■ EXERCISE ■
Take the records underneath and set them down exactly.
>>>
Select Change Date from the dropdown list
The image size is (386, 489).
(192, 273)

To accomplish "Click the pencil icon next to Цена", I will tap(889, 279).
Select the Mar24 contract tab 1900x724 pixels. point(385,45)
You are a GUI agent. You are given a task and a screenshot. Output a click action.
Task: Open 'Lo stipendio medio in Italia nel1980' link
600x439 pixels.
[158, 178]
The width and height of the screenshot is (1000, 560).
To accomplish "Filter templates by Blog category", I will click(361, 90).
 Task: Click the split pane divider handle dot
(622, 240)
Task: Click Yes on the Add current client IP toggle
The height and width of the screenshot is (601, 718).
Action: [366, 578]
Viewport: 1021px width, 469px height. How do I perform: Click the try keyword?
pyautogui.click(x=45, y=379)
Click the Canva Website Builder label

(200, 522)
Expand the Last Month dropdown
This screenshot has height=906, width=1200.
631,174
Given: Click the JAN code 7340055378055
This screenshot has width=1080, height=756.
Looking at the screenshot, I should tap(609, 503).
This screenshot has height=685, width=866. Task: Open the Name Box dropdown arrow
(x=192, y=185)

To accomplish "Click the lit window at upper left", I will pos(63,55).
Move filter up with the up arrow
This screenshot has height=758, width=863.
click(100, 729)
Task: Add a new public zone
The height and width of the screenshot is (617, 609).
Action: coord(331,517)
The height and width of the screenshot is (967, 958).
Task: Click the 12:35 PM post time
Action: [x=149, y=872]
<<<
■ ANSWER TO THE EXERCISE ■
Select Change Date from the dropdown list
The image size is (386, 489).
(192, 273)

To accomplish "Click the pencil icon next to Цена", I will tap(889, 279).
Select the Mar24 contract tab 1900x724 pixels. point(385,45)
You are a GUI agent. You are given a task and a screenshot. Output a click action.
Task: Open 'Lo stipendio medio in Italia nel1980' link
600x439 pixels.
[158, 178]
The width and height of the screenshot is (1000, 560).
To accomplish "Filter templates by Blog category", I will click(361, 90).
 Task: Click the split pane divider handle dot
(622, 240)
Task: Click Yes on the Add current client IP toggle
The height and width of the screenshot is (601, 718).
Action: [366, 578]
Viewport: 1021px width, 469px height. How do I perform: Click the try keyword?
pyautogui.click(x=45, y=379)
Click the Canva Website Builder label

(200, 522)
Expand the Last Month dropdown
This screenshot has height=906, width=1200.
631,174
Given: Click the JAN code 7340055378055
This screenshot has width=1080, height=756.
Looking at the screenshot, I should tap(609, 503).
This screenshot has height=685, width=866. Task: Open the Name Box dropdown arrow
(x=192, y=185)

To accomplish "Click the lit window at upper left", I will pos(63,55).
Move filter up with the up arrow
This screenshot has height=758, width=863.
click(100, 729)
Task: Add a new public zone
The height and width of the screenshot is (617, 609).
Action: coord(331,517)
The height and width of the screenshot is (967, 958).
Task: Click the 12:35 PM post time
Action: [x=149, y=872]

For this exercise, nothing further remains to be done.